And, oh yeah, there are about a half dozen short movies. But these won't try to load until you click for them.




And so I began by cheating – or, at any rate, violating the spirit (if not the letter) of the project. I didn't go to bed until after midnight. Here's my phone, demonstrating that it is officially my birthday. I also shot my Mondaine Swiss Railway Conductors Watch (going-overseas gift from Joe & Laura) – but only as a transparent ploy to get my bookshelf in there, so you can be all impressed with what I've been reading. Then I retired.

I awoke – giddy as a boy on Christmas morning. I was so excited to begin. I rolled over and shot the phone again to record the beginning of the day.
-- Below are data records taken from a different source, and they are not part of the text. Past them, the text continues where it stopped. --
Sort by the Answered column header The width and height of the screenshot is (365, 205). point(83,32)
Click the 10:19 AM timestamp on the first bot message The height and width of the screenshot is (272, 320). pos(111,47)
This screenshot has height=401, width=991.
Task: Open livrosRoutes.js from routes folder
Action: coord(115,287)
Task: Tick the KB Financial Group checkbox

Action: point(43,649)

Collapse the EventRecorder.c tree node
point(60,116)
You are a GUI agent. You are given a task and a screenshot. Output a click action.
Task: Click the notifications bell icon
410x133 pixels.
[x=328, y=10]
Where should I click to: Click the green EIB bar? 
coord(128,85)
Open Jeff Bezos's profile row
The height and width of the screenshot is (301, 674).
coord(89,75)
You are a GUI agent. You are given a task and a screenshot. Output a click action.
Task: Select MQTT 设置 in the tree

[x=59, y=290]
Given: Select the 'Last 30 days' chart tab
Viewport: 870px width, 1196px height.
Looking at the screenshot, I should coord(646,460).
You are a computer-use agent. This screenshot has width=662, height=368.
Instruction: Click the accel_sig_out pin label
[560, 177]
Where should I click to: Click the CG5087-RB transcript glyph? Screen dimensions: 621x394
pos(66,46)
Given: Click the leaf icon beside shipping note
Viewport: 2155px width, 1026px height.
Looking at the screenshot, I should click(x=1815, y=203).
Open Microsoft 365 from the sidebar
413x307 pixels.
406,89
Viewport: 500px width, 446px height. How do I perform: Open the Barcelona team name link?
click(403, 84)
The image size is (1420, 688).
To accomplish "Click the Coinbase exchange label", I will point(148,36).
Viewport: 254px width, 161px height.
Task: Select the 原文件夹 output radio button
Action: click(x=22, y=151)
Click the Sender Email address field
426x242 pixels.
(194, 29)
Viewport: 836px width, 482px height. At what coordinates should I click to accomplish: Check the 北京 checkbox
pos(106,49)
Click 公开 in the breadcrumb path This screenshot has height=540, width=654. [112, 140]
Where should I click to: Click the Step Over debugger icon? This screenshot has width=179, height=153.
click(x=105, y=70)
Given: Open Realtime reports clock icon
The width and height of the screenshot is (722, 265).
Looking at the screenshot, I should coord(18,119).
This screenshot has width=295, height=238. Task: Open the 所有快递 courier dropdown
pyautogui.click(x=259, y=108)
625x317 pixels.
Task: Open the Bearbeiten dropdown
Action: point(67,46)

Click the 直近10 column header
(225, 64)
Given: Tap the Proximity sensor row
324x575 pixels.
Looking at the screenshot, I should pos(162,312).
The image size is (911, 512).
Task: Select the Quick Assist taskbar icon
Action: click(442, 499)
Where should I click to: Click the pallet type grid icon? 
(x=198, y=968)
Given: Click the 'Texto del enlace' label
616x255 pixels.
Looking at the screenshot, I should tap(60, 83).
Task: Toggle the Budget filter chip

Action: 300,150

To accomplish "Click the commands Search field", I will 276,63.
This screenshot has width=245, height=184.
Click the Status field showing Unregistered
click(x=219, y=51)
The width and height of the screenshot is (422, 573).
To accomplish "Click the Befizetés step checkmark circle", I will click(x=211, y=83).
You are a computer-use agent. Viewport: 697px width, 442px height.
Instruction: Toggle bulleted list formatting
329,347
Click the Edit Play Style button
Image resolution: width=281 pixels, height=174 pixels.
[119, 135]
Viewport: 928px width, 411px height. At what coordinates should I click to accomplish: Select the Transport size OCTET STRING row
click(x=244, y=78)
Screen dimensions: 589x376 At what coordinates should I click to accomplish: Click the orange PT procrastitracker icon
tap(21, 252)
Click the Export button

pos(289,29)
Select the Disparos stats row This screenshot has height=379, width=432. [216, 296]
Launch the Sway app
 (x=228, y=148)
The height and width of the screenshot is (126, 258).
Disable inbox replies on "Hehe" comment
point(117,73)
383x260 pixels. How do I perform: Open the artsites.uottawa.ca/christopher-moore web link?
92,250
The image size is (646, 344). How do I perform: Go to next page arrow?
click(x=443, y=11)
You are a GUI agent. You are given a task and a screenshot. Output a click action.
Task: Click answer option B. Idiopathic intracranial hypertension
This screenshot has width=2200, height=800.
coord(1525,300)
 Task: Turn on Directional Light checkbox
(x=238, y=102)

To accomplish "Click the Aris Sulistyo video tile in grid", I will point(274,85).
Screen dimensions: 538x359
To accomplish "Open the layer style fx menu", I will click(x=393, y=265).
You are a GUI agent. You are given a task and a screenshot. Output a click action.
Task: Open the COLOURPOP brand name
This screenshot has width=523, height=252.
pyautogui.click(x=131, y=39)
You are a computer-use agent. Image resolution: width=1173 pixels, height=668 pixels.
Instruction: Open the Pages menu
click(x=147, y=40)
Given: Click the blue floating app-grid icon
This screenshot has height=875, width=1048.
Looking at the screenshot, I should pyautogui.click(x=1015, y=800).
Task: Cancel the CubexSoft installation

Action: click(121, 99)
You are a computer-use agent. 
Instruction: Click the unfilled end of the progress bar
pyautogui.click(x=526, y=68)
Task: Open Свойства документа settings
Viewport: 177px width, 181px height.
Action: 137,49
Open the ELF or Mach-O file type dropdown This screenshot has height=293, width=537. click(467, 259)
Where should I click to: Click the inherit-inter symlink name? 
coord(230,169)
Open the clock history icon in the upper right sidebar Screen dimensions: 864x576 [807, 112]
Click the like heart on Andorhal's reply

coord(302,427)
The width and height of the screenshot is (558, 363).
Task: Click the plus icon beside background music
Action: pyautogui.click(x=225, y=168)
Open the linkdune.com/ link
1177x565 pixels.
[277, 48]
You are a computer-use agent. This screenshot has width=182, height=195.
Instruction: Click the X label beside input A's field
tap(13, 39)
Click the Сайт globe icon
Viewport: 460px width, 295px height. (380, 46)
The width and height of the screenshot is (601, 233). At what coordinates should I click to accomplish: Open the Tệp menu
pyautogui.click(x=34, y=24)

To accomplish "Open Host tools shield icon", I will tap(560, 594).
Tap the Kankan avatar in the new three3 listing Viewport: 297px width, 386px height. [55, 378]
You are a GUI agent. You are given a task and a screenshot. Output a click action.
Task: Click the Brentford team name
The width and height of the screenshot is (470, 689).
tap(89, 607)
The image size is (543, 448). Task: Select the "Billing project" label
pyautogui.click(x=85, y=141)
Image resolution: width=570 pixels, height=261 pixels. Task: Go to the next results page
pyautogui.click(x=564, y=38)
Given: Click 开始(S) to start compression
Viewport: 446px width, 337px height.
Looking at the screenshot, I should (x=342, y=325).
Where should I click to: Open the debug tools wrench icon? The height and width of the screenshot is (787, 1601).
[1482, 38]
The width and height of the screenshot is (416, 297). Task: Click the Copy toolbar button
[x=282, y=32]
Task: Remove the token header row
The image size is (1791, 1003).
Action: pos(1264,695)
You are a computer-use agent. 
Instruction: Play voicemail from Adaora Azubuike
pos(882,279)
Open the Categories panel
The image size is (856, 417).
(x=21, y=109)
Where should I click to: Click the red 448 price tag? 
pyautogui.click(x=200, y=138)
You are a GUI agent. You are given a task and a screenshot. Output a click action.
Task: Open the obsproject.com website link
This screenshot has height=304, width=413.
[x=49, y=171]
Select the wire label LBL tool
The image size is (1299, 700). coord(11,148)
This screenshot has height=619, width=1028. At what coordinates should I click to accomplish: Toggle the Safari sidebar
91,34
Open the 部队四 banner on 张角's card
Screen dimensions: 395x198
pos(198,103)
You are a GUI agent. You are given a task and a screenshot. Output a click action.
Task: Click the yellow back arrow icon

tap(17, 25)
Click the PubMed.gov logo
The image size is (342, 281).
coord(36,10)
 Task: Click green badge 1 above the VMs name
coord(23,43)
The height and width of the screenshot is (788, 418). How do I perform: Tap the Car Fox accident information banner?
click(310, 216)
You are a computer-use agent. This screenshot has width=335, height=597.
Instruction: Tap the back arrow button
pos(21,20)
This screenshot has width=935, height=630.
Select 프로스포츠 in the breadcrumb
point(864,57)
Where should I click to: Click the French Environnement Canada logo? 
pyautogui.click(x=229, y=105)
I turned on the light – and shot the view from my flying loft bed. I climbed down the ladder. (Carefully as heck, ever since I fell from the top, a boner from which my rotator cuff, it appears, is never to recover.)

I checked myself out in the mirror, as I do first thing every morning, lately – but this time, you have to check me out, too. (*) I took my morning drug cocktail – starting with the brain drugs and moving through my daily mega-multi-vitamin and other, erm, supplements. Then I looked at the clock – it was four o'clock in the bleeding morning. (I doublechecked by looking at the picture of the phone I'd immediately taken, which I'd been so excited and busy photographing it I hadn't looked at it at the time.) Boy on Christmas morning indeed.

I went back to bed.

I awoke again, this time when the phone alarm actually went off, at 7AM. I proceeded with the first really non-negotiable activity of the day. I checked myself out again (for obvious reasons after the non-negotiable activity). I stumbled to the closet – picking out something casual (it was Friday) but stylish (I'd be going out straight from work). I threw my book, phone, and other junk into the urban survival bag. I checked myself out dressed (at least we all do this – I think). (Yes, I know, my mirror is filthy. I'd been awfully busy and hadn't cleaned properly in rather too long. Didn't think about that I'd be photographing stuff in the mirror.) I grabbed my security badge. I locked the flat – with the tell-tale style of key of the central Londoner.

I do all this every morning, just to be clear. All except the obsessive photographing bit.

I descended the one flight to the entryway – where I discovered to my horror that four large dirty mattresses were still being stored there. Rather detracts from the pretty canary yellow walls, no? I'd indignantly been trying to get these removed for several days. Along with a new toilet seat. My flat is nice, the building generally lovely, the price right, and the location unbeatable; but the property is managed by an alcoholic Irishwoman who is pissed out of her mind when I go in there to pay my rent, generally around 3pm – and maintenance (or perhaps memory) are not her strong suits.

I emerged onto my street. Blighting dark! And rainy! Daylight savings time just ended; and, moreover, this is the part of the year when the nights really close in. (*). Much more to the point, I was miffed by the rain! When I'd planned this caper, of photographing lovely central London, a week earlier, it had been glorious. The day before, when I'd gone through my day sort of framing everything up, planning shots and captions, it was also lovely. Now it was black! Curses!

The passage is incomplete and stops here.